Title IX claims for gender-based harassment succeed only where school officials had actual knowledge of the hostile environment and were deliberately indifferent to the problem. (30) Under that standard, school officials need not address bullying as a hidden by-product of school culture; and when they do become aware of a specific bullying situation, any action at all is likely to survive the deliberate-indifference requirement.

State safe-schools acts do not inspire effective change because they seldom require comprehensive reform, even when they explicitly address bullying. The acts provide no significant penalties or private right of action for failure to provide a safe environment. For example, Oregon's safe-schools statute, while requiring the development of a bullying policy, provides that "school districts are encouraged to develop the policy after consultation with parents and guardians, school employees, volunteers, students, administrators, and community representatives." (31) Because the statute requires no thorough process, schools are free to proceed as if no problem truly exists, and the school community can remain uninformed and passive.

Colorado's safe-schools statute may be a step in the right direction, but it also falls short of ensuring effective action.
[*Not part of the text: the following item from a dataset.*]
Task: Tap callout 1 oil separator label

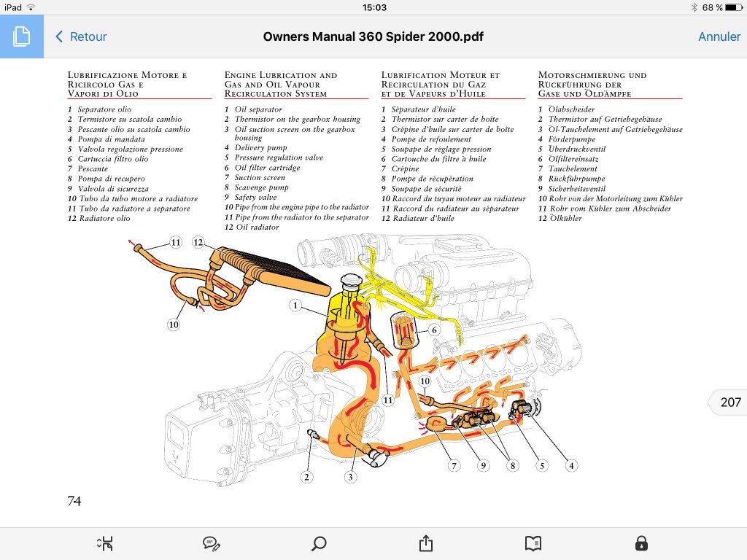Action: click(x=295, y=306)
The statute does mandate a process similar to the whole-school approaches that educational experts have begun to recommend. It requires that each school board adopt, or revise if necessary, a safe-school plan that includes, among other things, "a specific policy concerning bullying prevention and education." (32)

The Colorado safe-school plan is to be adopted "following consultation with the school district accountability committee and school advisory councils, or school accountability committee, whichever is applicable, parents, teachers, administrators, students, student councils where available, and where appropriate, the community at large...." Ostensibly, however, the required "consultation" could be conducted as a perfunctory meeting with representatives of the constituencies rather than as an intensive and sustained discussion based on a thorough assessment of the level of bullying going on in each school.

Oklahoma's anti-bullying statute also encourages parental and student involvement in policy development and requires safe-school committees to review research-based programs for bullying prevention and make recommendations to the principal. (33) It is unclear whether the schools are required to include implementation of such programs as part of the policies the school develops. Nevertheless, the simple fact that the legislature specifically requires their consideration is certainly a step forward.

The various statutory approaches to bullying suffer from a disconnect similar to the one that plagues tort theories. Requiring policies rather than processes, the statutes do little to inspire schools to do more than write a statement that bullying will be punished in some fashion. In fact, many current and proposed anti-bullying statutes require the state department of education to draft a model policy that may be adopted by the schools. (34) The critical processes of assessment and community-wide dialogue and planning are not only not required, they are affirmatively replaced by a cookie-cutter policy developed by a state agency.

So, at present, we still seem to be caught between unacceptable extremes: On the one hand is an unfair and unrealistic ordinary-negligence standard that most courts will not impose, and on the other is something like a gross-negligence standard or complete immunity that inspires little proactive behavior. Where statutes address bullying at all, they tend to "encourage" rather than require significant reform.

As a result, the passive approach to bullying is alive and well in the schools. Unless educators, lawmakers, and courts find a way to force school officials to take bullying prevention seriously, it will continue unabated in schools in every community. Far too many children--victims and bullies alike--will suffer lifelong consequences for that neglect.

A new theory

Schools officials must be given real incentives to vigorously confront the problem of bullying and related violence. First should be a new definition of reasonable supervision, one that bases school officials' liability on their failure to take deliberate, research-based action to provide a bullying-free environment for their students.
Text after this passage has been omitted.